A Bankruptcy Chapter 7 is for those who can’t pay their bills. It is by far the most common kind of bankruptcy.
A Bankruptcy chapter 13 allows you to keep your property while extending debt payments over a three- to five-year period.
In Chapter 7, all of your assets – except those exempt, like your home and vehicle – are liquidated and given over to a court-appointed bankruptcy trustee, who sells them and uses the money to repay creditors. The remainder of the debt is canceled.
To file for Bankruptcy Chapter 7, your income must be less than the state’s median income for a household your size.
Those who fail the “means test” may file Chapter 13.
Which Chapter of Bankruptcy Do You Need?
Bankruptcy under Chapter 7 is the least painful sort of insolvency. You submit it to the court, which then discharges your obligations.
On the other hand, Chapter 13 bankruptcy is a bit more difficult. You submit it, and the court sets up a payment plan for your creditors.
Takeaway: Weigh the implications carefully before deciding. Our Jackson lawyers help you choose which chapter is right for you.

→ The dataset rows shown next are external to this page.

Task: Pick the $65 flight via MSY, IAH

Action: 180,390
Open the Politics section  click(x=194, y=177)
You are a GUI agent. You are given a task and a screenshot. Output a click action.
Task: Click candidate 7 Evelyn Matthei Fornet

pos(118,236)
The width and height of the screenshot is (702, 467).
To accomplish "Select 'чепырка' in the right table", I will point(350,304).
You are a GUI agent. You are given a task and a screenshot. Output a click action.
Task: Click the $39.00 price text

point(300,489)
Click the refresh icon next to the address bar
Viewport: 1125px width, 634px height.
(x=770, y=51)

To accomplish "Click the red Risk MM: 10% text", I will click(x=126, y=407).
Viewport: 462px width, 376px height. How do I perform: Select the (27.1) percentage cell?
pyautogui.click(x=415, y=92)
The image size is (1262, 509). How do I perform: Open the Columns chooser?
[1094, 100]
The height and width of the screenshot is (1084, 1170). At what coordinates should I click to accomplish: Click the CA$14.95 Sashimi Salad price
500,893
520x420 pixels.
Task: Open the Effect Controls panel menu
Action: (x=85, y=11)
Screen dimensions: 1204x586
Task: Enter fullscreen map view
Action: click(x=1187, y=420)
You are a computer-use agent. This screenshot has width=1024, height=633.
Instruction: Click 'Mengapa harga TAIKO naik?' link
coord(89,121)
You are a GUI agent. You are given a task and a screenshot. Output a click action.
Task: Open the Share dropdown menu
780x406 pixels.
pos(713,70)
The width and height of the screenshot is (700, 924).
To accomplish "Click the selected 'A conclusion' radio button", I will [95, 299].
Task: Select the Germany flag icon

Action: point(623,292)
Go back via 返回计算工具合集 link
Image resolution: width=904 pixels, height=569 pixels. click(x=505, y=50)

Ultimately, a decision will be based upon your circumstances and preferences. Weigh the implications carefully before making your decision. If you have inquiries regarding bankruptcy or other payment choices, please get in touch with us to discuss your debt relief options further.
We serve clients throughout Mississippi including those in the following localities: Madison County including Canton, Madison, and Ridgeland; Forrest County including Hattiesburg and Petal; Warren County including Vicksburg; Lauderdale County including Meridian; Harrison County including Biloxi, Gulfport, Long Beach, Pass Christian, and Saucier; Hinds County including Clinton and Jackson; Jackson County including Moss Point, Ocean Springs, and Pascagoula; and Rankin County including Brandon, Florence, and Pearl.